*** Opening INFORMATION SHOWN ***

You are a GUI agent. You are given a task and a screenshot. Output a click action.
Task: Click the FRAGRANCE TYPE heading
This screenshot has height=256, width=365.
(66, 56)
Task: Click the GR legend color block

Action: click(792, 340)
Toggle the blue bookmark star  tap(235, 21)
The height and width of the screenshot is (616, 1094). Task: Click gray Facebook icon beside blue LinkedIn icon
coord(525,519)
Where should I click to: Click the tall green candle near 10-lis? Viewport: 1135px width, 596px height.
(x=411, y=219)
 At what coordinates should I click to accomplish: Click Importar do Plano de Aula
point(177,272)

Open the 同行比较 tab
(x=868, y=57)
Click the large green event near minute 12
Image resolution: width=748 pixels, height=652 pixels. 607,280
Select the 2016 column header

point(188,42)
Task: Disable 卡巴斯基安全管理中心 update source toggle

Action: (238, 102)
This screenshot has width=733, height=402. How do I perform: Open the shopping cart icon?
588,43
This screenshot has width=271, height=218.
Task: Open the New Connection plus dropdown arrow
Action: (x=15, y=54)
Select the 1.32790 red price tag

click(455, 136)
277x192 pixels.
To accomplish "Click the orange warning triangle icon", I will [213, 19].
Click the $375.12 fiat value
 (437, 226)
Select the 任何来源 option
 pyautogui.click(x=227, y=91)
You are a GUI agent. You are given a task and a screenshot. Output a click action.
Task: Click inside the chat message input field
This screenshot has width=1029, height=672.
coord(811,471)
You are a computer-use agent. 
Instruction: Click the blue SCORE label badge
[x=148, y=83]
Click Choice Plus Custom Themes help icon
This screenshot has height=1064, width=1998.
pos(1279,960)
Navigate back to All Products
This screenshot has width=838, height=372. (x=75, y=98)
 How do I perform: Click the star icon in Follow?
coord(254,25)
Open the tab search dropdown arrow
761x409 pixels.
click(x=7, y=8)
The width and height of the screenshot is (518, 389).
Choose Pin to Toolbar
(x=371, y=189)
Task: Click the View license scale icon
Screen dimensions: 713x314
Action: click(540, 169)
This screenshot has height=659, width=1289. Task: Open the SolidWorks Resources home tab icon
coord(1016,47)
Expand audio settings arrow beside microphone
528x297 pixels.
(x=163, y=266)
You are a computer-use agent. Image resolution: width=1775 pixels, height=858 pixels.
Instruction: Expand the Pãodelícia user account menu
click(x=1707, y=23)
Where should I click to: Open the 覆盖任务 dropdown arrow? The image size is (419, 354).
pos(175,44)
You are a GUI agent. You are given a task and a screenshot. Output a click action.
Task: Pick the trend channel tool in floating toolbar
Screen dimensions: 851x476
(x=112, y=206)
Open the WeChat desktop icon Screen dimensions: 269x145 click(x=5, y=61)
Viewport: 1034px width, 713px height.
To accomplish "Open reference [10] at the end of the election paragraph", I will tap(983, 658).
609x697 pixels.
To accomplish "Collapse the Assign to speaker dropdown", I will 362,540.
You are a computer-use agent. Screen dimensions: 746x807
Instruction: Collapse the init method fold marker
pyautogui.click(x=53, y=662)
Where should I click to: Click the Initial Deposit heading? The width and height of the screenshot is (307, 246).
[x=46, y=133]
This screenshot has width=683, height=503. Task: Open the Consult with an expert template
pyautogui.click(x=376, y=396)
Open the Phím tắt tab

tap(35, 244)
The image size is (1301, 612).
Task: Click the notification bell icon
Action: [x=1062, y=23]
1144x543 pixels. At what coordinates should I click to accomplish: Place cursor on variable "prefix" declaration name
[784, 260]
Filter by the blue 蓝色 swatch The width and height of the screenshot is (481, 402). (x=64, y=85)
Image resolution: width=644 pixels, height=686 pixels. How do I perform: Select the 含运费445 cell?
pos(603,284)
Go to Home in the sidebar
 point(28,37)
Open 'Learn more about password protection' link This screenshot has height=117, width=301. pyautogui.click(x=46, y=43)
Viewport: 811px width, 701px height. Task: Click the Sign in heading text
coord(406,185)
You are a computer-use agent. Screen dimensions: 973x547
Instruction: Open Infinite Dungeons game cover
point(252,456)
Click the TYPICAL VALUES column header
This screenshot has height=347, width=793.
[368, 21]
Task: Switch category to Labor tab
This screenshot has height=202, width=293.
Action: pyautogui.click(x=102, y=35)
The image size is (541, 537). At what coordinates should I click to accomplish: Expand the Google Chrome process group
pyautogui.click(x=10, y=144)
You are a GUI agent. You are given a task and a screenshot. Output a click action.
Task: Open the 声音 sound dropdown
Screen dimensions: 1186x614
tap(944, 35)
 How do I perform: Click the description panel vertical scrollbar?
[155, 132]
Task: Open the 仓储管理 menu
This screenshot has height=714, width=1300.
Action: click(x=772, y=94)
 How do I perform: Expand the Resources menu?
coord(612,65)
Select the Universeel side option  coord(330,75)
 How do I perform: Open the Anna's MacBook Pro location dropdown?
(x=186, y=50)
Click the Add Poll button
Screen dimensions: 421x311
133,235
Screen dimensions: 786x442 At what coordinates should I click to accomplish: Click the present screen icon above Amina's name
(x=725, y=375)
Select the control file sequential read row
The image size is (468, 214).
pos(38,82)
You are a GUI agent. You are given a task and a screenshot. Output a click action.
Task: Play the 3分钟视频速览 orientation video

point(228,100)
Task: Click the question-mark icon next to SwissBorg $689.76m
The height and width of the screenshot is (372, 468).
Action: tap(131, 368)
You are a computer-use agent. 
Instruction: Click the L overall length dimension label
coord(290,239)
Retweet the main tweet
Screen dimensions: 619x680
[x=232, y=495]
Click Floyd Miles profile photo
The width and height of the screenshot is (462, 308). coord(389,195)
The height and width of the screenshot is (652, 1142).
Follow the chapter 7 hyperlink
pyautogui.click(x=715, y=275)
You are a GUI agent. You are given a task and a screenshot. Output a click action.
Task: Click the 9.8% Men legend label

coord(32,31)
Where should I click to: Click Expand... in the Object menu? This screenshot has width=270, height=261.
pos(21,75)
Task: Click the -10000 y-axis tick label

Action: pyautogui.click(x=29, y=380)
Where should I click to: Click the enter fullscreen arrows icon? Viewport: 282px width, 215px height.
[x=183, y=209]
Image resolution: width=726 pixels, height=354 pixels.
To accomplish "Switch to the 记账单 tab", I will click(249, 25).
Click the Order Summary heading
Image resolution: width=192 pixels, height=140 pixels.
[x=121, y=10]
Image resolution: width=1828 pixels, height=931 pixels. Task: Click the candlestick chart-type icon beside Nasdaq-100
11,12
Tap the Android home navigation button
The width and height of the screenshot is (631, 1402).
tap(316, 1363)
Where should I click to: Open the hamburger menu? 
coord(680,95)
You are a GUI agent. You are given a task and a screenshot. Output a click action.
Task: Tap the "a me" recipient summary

*** Closing INFORMATION SHOWN ***

* [WORK ORDER]
The task requires each record above to be restated exactly.

* [RESPONSE TO THE EXERCISE]
You are a GUI agent. You are given a task and a screenshot. Output a click action.
Task: Click the FRAGRANCE TYPE heading
This screenshot has height=256, width=365.
(66, 56)
Task: Click the GR legend color block

Action: click(792, 340)
Toggle the blue bookmark star  tap(235, 21)
The height and width of the screenshot is (616, 1094). Task: Click gray Facebook icon beside blue LinkedIn icon
coord(525,519)
Where should I click to: Click the tall green candle near 10-lis? Viewport: 1135px width, 596px height.
(x=411, y=219)
 At what coordinates should I click to accomplish: Click Importar do Plano de Aula
point(177,272)

Open the 同行比较 tab
(x=868, y=57)
Click the large green event near minute 12
Image resolution: width=748 pixels, height=652 pixels. 607,280
Select the 2016 column header

point(188,42)
Task: Disable 卡巴斯基安全管理中心 update source toggle

Action: (238, 102)
This screenshot has width=733, height=402. How do I perform: Open the shopping cart icon?
588,43
This screenshot has width=271, height=218.
Task: Open the New Connection plus dropdown arrow
Action: (x=15, y=54)
Select the 1.32790 red price tag

click(455, 136)
277x192 pixels.
To accomplish "Click the orange warning triangle icon", I will [213, 19].
Click the $375.12 fiat value
 (437, 226)
Select the 任何来源 option
 pyautogui.click(x=227, y=91)
You are a GUI agent. You are given a task and a screenshot. Output a click action.
Task: Click inside the chat message input field
This screenshot has width=1029, height=672.
coord(811,471)
You are a computer-use agent. 
Instruction: Click the blue SCORE label badge
[x=148, y=83]
Click Choice Plus Custom Themes help icon
This screenshot has height=1064, width=1998.
pos(1279,960)
Navigate back to All Products
This screenshot has width=838, height=372. (x=75, y=98)
 How do I perform: Click the star icon in Follow?
coord(254,25)
Open the tab search dropdown arrow
761x409 pixels.
click(x=7, y=8)
The width and height of the screenshot is (518, 389).
Choose Pin to Toolbar
(x=371, y=189)
Task: Click the View license scale icon
Screen dimensions: 713x314
Action: click(540, 169)
This screenshot has height=659, width=1289. Task: Open the SolidWorks Resources home tab icon
coord(1016,47)
Expand audio settings arrow beside microphone
528x297 pixels.
(x=163, y=266)
You are a computer-use agent. Image resolution: width=1775 pixels, height=858 pixels.
Instruction: Expand the Pãodelícia user account menu
click(x=1707, y=23)
Where should I click to: Open the 覆盖任务 dropdown arrow? The image size is (419, 354).
pos(175,44)
You are a GUI agent. You are given a task and a screenshot. Output a click action.
Task: Pick the trend channel tool in floating toolbar
Screen dimensions: 851x476
(x=112, y=206)
Open the WeChat desktop icon Screen dimensions: 269x145 click(x=5, y=61)
Viewport: 1034px width, 713px height.
To accomplish "Open reference [10] at the end of the election paragraph", I will tap(983, 658).
609x697 pixels.
To accomplish "Collapse the Assign to speaker dropdown", I will 362,540.
You are a computer-use agent. Screen dimensions: 746x807
Instruction: Collapse the init method fold marker
pyautogui.click(x=53, y=662)
Where should I click to: Click the Initial Deposit heading? The width and height of the screenshot is (307, 246).
[x=46, y=133]
This screenshot has width=683, height=503. Task: Open the Consult with an expert template
pyautogui.click(x=376, y=396)
Open the Phím tắt tab

tap(35, 244)
The image size is (1301, 612).
Task: Click the notification bell icon
Action: [x=1062, y=23]
1144x543 pixels. At what coordinates should I click to accomplish: Place cursor on variable "prefix" declaration name
[784, 260]
Filter by the blue 蓝色 swatch The width and height of the screenshot is (481, 402). (x=64, y=85)
Image resolution: width=644 pixels, height=686 pixels. How do I perform: Select the 含运费445 cell?
pos(603,284)
Go to Home in the sidebar
 point(28,37)
Open 'Learn more about password protection' link This screenshot has height=117, width=301. pyautogui.click(x=46, y=43)
Viewport: 811px width, 701px height. Task: Click the Sign in heading text
coord(406,185)
You are a computer-use agent. Screen dimensions: 973x547
Instruction: Open Infinite Dungeons game cover
point(252,456)
Click the TYPICAL VALUES column header
This screenshot has height=347, width=793.
[368, 21]
Task: Switch category to Labor tab
This screenshot has height=202, width=293.
Action: pyautogui.click(x=102, y=35)
The image size is (541, 537). At what coordinates should I click to accomplish: Expand the Google Chrome process group
pyautogui.click(x=10, y=144)
You are a GUI agent. You are given a task and a screenshot. Output a click action.
Task: Open the 声音 sound dropdown
Screen dimensions: 1186x614
tap(944, 35)
 How do I perform: Click the description panel vertical scrollbar?
[155, 132]
Task: Open the 仓储管理 menu
This screenshot has height=714, width=1300.
Action: click(x=772, y=94)
 How do I perform: Expand the Resources menu?
coord(612,65)
Select the Universeel side option  coord(330,75)
 How do I perform: Open the Anna's MacBook Pro location dropdown?
(x=186, y=50)
Click the Add Poll button
Screen dimensions: 421x311
133,235
Screen dimensions: 786x442 At what coordinates should I click to accomplish: Click the present screen icon above Amina's name
(x=725, y=375)
Select the control file sequential read row
The image size is (468, 214).
pos(38,82)
You are a GUI agent. You are given a task and a screenshot. Output a click action.
Task: Play the 3分钟视频速览 orientation video

point(228,100)
Task: Click the question-mark icon next to SwissBorg $689.76m
The height and width of the screenshot is (372, 468).
Action: tap(131, 368)
You are a computer-use agent. 
Instruction: Click the L overall length dimension label
coord(290,239)
Retweet the main tweet
Screen dimensions: 619x680
[x=232, y=495]
Click Floyd Miles profile photo
The width and height of the screenshot is (462, 308). coord(389,195)
The height and width of the screenshot is (652, 1142).
Follow the chapter 7 hyperlink
pyautogui.click(x=715, y=275)
You are a GUI agent. You are given a task and a screenshot. Output a click action.
Task: Click the 9.8% Men legend label

coord(32,31)
Where should I click to: Click Expand... in the Object menu? This screenshot has width=270, height=261.
pos(21,75)
Task: Click the -10000 y-axis tick label

Action: pyautogui.click(x=29, y=380)
Where should I click to: Click the enter fullscreen arrows icon? Viewport: 282px width, 215px height.
[x=183, y=209]
Image resolution: width=726 pixels, height=354 pixels.
To accomplish "Switch to the 记账单 tab", I will click(249, 25).
Click the Order Summary heading
Image resolution: width=192 pixels, height=140 pixels.
[x=121, y=10]
Image resolution: width=1828 pixels, height=931 pixels. Task: Click the candlestick chart-type icon beside Nasdaq-100
11,12
Tap the Android home navigation button
The width and height of the screenshot is (631, 1402).
tap(316, 1363)
Where should I click to: Open the hamburger menu? 
coord(680,95)
You are a GUI agent. You are given a task and a screenshot. Output a click action.
Task: Tap the "a me" recipient summary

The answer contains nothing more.